The creator economy
Sustainable funding for open-source, frictionless global micropayments, and creators who own their audience — on Fabric.
An open-source maintainer in Buenos Aires keeps a library that thousands of companies depend on, and earns almost nothing from it. An indie game studio in Helsinki wants to take small payments from players in 60 countries, but payment-processor friction, currency conversion, and chargebacks eat the margin on a €2 purchase.

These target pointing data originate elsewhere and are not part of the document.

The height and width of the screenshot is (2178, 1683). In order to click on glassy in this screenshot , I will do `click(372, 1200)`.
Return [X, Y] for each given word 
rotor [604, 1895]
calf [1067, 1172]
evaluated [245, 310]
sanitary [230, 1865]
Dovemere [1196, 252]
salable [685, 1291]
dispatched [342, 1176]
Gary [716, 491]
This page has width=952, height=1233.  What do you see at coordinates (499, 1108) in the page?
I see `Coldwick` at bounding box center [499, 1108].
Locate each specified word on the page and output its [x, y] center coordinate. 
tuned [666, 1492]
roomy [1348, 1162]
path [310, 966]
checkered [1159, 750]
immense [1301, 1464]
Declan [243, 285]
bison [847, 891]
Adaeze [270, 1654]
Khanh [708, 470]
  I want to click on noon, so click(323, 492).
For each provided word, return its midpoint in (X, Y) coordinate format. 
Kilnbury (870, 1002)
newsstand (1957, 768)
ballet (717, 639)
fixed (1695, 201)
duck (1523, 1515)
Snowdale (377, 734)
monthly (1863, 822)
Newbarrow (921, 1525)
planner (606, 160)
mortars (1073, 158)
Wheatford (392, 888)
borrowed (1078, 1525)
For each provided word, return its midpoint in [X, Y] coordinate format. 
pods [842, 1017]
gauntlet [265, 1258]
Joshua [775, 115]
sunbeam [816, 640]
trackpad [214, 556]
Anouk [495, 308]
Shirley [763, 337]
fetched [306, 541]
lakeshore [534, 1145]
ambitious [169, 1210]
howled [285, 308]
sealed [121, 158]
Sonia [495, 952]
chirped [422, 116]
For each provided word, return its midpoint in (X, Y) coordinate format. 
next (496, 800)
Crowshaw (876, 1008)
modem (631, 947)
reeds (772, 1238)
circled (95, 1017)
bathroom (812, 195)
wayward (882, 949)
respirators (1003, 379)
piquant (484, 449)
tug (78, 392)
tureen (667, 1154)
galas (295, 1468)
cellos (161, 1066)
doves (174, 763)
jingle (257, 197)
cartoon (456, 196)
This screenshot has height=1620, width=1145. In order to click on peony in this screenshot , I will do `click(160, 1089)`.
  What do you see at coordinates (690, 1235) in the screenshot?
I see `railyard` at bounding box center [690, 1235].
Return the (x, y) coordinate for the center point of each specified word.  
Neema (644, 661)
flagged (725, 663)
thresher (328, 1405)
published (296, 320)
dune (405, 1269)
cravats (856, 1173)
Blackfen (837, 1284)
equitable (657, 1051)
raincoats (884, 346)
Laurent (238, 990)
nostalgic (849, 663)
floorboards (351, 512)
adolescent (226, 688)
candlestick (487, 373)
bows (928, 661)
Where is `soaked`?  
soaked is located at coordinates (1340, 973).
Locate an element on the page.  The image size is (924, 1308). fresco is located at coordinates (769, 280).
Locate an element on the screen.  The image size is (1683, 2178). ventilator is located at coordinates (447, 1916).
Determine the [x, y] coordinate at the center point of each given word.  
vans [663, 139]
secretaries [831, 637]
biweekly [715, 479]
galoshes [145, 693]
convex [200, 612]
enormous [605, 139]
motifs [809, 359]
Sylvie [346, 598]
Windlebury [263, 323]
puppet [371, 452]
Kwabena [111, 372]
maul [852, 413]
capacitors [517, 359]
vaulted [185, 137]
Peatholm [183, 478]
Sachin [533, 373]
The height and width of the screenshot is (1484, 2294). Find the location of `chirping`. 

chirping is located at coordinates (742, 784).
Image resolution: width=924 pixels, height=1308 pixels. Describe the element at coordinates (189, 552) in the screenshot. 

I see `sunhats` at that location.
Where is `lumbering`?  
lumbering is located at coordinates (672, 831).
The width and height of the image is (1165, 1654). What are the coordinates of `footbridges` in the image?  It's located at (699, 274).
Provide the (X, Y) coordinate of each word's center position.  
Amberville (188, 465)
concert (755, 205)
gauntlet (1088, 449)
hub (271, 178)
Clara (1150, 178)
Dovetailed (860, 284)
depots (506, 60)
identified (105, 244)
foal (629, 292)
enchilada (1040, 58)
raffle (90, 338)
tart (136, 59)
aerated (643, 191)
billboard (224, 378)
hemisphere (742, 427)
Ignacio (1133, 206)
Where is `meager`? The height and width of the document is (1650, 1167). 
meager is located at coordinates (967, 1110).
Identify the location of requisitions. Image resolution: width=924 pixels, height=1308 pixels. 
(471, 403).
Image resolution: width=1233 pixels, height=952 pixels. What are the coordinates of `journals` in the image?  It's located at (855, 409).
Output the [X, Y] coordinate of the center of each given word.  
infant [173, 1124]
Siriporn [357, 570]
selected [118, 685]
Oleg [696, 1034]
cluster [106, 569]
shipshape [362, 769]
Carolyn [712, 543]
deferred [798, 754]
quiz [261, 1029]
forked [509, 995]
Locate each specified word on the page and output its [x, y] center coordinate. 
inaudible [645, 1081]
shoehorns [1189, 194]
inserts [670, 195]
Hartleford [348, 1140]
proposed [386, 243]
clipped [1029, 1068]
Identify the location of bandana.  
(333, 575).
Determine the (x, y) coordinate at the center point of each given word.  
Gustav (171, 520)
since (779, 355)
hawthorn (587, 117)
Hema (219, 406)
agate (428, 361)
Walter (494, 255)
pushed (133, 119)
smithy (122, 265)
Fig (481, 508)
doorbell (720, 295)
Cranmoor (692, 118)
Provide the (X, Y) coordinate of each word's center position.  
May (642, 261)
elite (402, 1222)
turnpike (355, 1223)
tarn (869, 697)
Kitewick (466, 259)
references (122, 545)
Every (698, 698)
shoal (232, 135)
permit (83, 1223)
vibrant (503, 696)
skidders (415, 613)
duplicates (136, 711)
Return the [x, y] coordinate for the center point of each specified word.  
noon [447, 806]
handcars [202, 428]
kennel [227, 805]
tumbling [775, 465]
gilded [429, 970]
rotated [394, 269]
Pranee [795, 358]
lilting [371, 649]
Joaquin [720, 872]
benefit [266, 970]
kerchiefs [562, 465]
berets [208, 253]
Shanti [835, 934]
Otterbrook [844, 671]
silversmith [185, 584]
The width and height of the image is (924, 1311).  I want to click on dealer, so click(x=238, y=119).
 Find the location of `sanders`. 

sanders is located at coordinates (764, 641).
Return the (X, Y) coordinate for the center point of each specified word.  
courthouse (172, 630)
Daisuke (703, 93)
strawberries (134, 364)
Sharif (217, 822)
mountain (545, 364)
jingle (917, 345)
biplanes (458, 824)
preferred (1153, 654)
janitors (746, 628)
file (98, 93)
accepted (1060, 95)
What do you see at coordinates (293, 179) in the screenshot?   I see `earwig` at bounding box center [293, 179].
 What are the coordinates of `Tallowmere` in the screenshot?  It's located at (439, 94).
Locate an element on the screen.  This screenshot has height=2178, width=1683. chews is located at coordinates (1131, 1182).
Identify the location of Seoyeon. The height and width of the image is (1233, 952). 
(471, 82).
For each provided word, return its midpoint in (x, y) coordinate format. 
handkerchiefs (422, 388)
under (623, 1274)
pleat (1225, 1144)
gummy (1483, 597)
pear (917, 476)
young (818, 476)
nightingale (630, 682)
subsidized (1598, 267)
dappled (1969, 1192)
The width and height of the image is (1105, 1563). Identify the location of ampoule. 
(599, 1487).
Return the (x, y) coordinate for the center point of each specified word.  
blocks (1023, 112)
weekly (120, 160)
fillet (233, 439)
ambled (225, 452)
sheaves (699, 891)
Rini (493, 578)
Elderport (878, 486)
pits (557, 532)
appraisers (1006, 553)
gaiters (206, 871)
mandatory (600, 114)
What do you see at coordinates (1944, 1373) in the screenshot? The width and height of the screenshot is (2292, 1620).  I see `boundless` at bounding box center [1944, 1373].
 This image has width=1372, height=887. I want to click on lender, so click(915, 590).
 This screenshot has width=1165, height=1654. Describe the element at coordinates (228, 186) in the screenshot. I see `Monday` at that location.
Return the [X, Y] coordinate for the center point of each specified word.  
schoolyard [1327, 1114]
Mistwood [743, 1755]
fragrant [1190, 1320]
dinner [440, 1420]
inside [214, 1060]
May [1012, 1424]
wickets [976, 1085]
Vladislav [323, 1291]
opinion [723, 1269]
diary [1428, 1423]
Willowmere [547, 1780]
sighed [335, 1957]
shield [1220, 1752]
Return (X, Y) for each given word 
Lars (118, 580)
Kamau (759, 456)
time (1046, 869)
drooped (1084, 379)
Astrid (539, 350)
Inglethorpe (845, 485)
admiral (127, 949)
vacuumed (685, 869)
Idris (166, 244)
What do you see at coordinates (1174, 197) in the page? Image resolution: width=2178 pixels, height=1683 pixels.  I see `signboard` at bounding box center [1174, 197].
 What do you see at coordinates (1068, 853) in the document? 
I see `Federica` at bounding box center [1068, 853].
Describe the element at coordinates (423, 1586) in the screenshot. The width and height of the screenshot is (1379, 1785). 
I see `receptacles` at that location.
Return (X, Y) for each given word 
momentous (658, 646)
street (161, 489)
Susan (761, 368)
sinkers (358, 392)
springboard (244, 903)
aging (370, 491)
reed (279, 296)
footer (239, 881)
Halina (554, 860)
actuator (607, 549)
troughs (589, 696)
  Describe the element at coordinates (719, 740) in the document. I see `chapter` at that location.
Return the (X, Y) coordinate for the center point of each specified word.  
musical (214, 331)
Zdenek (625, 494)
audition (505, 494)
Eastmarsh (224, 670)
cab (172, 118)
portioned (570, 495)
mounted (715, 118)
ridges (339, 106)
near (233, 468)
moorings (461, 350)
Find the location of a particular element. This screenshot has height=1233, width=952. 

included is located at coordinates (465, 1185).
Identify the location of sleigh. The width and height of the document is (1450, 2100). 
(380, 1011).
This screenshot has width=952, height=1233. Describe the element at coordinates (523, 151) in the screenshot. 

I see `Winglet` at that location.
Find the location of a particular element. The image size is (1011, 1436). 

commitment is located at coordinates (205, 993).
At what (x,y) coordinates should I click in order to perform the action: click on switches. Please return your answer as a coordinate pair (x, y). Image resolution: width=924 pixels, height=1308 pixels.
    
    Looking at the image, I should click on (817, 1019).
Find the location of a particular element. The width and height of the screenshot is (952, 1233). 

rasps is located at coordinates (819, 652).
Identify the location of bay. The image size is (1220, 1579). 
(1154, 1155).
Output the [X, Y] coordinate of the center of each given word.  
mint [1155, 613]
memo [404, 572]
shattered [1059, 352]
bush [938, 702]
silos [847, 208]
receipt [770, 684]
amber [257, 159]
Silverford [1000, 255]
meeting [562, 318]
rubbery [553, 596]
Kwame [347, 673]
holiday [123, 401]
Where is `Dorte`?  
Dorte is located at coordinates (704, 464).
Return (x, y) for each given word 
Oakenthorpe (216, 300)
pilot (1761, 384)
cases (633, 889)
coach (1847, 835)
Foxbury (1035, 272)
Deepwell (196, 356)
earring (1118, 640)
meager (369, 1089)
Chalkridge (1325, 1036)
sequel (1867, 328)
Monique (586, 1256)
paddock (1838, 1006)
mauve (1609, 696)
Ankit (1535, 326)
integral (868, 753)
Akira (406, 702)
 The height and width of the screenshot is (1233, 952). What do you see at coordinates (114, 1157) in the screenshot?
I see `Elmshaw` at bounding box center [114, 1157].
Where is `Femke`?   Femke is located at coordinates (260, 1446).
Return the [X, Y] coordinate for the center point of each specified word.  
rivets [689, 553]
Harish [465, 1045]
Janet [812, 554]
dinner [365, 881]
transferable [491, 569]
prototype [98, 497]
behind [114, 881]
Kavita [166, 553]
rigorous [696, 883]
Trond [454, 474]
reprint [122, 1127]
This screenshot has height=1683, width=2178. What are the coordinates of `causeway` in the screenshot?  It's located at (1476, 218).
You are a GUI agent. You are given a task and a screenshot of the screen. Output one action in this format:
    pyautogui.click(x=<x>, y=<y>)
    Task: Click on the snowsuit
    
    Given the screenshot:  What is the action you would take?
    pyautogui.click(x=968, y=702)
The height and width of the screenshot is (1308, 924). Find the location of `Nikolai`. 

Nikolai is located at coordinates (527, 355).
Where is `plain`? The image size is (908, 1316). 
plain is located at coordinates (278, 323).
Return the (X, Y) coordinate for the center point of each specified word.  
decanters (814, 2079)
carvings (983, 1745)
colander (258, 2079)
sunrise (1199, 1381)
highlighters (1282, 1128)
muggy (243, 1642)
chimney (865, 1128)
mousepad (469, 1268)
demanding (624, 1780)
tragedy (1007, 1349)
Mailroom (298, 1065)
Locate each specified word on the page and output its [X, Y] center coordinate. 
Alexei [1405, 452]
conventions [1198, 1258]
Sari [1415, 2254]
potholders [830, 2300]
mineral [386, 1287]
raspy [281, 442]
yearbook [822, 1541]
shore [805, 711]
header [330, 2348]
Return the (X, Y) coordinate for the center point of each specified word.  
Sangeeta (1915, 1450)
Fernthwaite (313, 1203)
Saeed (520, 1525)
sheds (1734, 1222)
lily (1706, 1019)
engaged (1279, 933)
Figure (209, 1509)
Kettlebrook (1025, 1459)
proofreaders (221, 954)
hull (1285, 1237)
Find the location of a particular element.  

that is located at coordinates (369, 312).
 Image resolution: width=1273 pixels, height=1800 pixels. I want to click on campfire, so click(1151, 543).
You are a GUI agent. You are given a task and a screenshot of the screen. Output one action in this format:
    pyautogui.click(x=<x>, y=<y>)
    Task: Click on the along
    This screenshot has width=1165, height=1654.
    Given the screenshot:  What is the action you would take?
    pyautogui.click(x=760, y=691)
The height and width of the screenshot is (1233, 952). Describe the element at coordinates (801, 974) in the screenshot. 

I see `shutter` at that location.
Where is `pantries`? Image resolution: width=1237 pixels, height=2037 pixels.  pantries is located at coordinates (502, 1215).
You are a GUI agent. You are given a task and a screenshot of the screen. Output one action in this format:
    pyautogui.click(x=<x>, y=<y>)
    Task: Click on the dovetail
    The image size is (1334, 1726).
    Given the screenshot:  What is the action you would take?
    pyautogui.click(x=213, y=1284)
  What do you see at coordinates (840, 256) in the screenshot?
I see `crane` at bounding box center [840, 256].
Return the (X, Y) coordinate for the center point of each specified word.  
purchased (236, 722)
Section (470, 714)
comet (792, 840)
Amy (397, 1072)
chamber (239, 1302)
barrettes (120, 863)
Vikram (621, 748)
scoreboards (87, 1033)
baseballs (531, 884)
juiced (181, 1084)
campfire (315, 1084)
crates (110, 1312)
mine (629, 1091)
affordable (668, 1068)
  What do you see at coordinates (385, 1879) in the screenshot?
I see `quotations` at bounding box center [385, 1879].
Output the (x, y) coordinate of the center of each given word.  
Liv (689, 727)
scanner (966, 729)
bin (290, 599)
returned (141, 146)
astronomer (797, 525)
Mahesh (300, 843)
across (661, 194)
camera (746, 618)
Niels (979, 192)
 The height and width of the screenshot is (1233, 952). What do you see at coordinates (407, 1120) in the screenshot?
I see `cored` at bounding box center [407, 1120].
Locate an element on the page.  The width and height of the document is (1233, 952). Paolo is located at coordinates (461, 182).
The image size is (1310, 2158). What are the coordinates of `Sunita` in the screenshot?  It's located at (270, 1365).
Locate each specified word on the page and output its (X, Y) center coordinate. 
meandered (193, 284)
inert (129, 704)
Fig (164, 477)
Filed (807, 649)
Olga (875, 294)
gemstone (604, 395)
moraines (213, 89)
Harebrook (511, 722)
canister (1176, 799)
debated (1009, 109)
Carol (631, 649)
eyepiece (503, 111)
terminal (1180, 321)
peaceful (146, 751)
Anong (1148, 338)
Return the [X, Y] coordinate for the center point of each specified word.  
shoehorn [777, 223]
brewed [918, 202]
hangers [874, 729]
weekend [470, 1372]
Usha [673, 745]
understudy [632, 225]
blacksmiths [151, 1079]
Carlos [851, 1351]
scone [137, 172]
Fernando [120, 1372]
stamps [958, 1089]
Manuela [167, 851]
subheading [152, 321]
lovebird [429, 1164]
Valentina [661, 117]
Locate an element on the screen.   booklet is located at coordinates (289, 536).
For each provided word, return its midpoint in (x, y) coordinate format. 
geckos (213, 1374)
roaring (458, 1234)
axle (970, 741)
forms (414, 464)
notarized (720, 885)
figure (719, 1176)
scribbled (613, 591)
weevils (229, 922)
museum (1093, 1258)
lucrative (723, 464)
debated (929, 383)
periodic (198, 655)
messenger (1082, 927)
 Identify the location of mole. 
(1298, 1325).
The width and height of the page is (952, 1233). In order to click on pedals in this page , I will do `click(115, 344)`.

The value these creators produce is global and continuous; the rails to capture it are national, lumpy, and intermediated.
Fabric gives creators direct, low-friction, global rails — micropayments that settle instantly, funding relationships that are verifiable, and an audience they own rather than rent from a platform.
What changes
An OSS maintainer receives sustainable, predictable funding from corporate users — with contributor recognition and no compromise on independence, because the relationship is on open rails, not a platform's terms.
A game studio takes €2 micropayments worldwide with instant settlement and reduced chargeback exposure, keeping conversion high.
Creators own the audience relationship — the identity, the offering, and the payment don't belong to an intermediary that can change the rules.
Sponsors get an auditable trail of where funding went, which is exactly what turns goodwill into recurring budget.
Where to start
Publish one offering (a sponsorship tier or a paid item) to a sandbox catalogue, wire a micropayment settlement against it, and run ten cross-border test purchases. Add a contributor-recognition credential and confirm a sponsor can verify it independently.